GitHub PATs
Azure pipelines may sometimes be required to perform an action in GitHub from a pipeline, for example, creating a new release as is the case with hmcts/jenkins-packer.
Because we utilise single sign on (SSO) to GitHub with our Microsoft Entra ID, personal access tokens (PATs) must be authorised with SSO.
Why is this important?
You may come across an error in an Azure Pipeline like the following:
##[error]Error: Resource protected by organization SAML enforcement. You must grant your Personal Access token access to this organization.
If you do get this error, this means you need to authorise the PAT for use with SSO.
GitHub have an official guide on how to do this which can be found here.
Which account are PATs created under?
We have a central account HMCTS Platform Operations that we use to create PATs that will be used by multiple pipelines within the Azure DevOps
organisation, applications used by SOC team, etc.
The sign in details for this account can be found in the rpe-prod Azure Key Vault. You will need to find three secrets:
github-bot-owner-username, github-bot-owner-password, and github-bot-owner-recovery-codes.

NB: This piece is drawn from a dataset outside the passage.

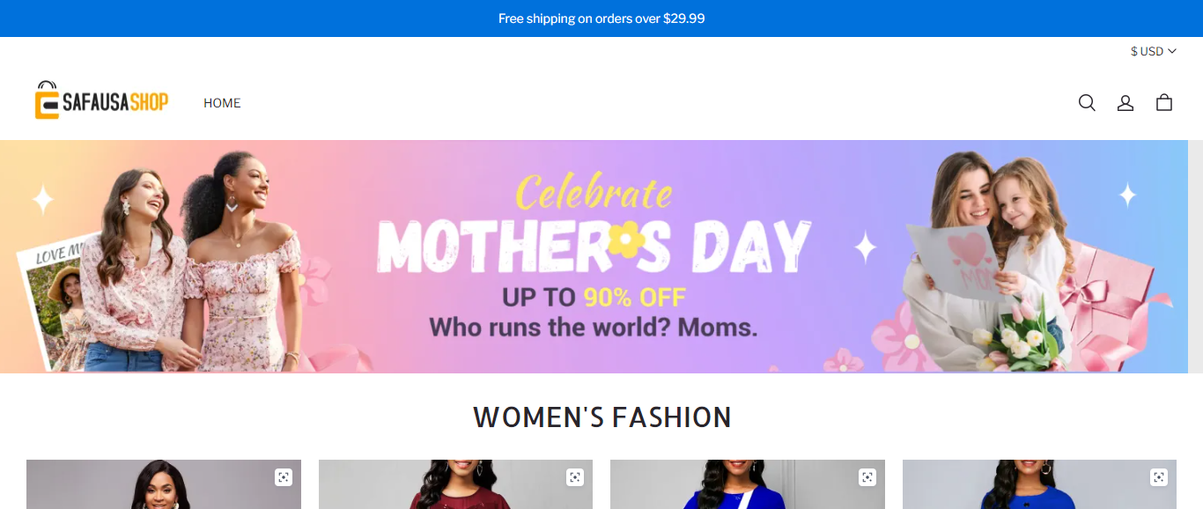Click the WOMEN'S FASHION heading
1203x509 pixels.
click(x=602, y=417)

The username is currently set as hmcts-platform-operations.
Once you get signed into GitHub with this account, go to Settings > Developer settings > Personal access tokens
and view existing PAT tokens or create a new one.

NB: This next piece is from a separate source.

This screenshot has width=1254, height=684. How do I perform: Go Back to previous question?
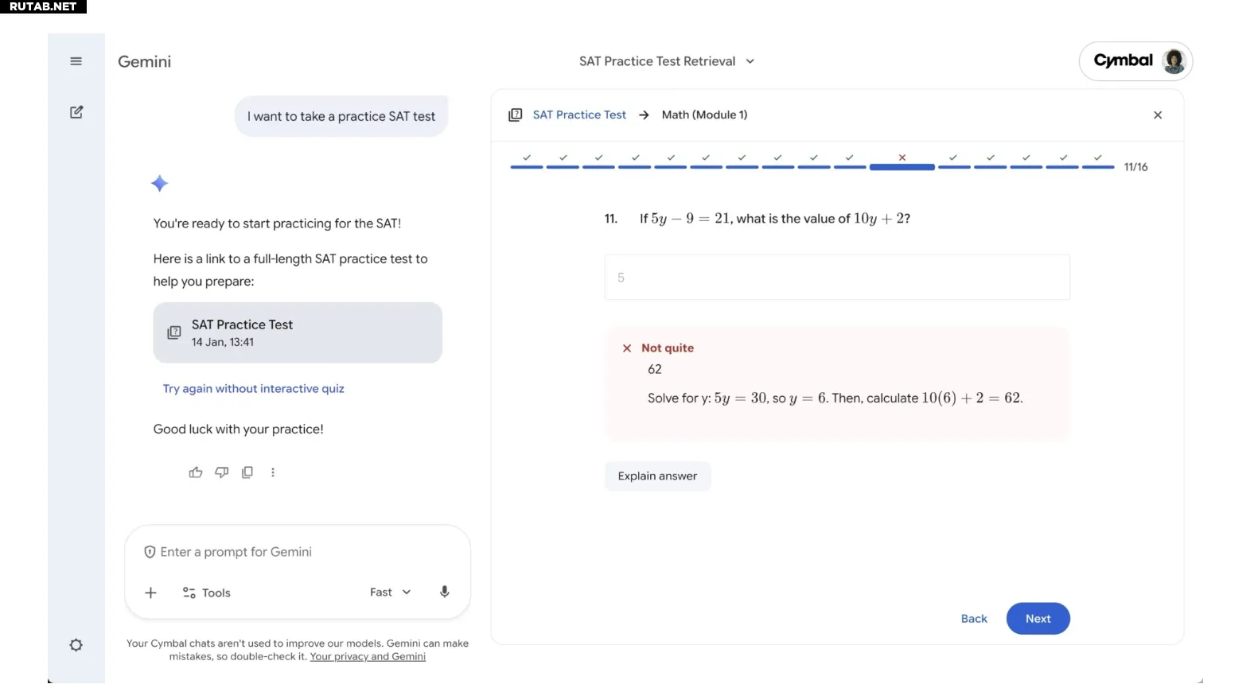coord(974,619)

To avoid using the recovery codes, you can set up MFA on your phone.
For MFA, the secret key and account name have been saved in the keyvault as well. Look for github-bot-owner-totp-secret.
You can set up the MFA code on your phone on an authenticator app of your choosing, though it should support entering the secret key manually.

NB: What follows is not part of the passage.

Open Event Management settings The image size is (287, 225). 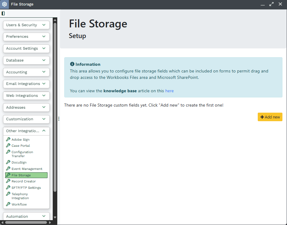click(27, 169)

Select the option to create the code manually in the app rather than scanning a QR code.
You should then have the codes being generated on your phone that you can use to authenticate.
If you only need this one time, it would be best to remove this from your phone again.
NOTE: If resetting the MFA, do not use MS authenticator/Google authenticator as these apps don’t allow you to view the secret key after setting it up. Use an app like Aegis Authenticator or Ente Authenticator instead. Once added to the app, view the secret key and update the github-bot-owner-totp-secret value in Key Vault. After it’s been reset, you should be able to sign in using MS authenticator/Google authenticator.
How can I perform single-sign-on to GitHub with the owner account?
The github bot owner account is backed by an Entra ID account. The details for this are also in the keyvault.
Just look for sso in the secret name. There is a username and password.
For MFA, the secret key (github-bot-owner-sso-totp-secret) and account name github-bot-owner-sso-totp-account-name) have been saved in the keyvault as well.
You can set up the MFA code on your phone on an authenticator app of your choosing.
Select the option to create the code manually in the app rather than scanning a QR code.
You should then have the codes being generated on your phone that you can use to authenticate.
If you only need this one time, it would be best to remove this from your phone again.
Phone backup method
There is a phone number configured on the account as a backup. This will call Tim Jacomb’s phone to approve the sign in request.
This should only be required if the MFA code method is not working.
Recovery codes
Recovery codes have been generated but these should only be used as a last resort.
If you use a recovery code, regenerate them after you’ve regained access.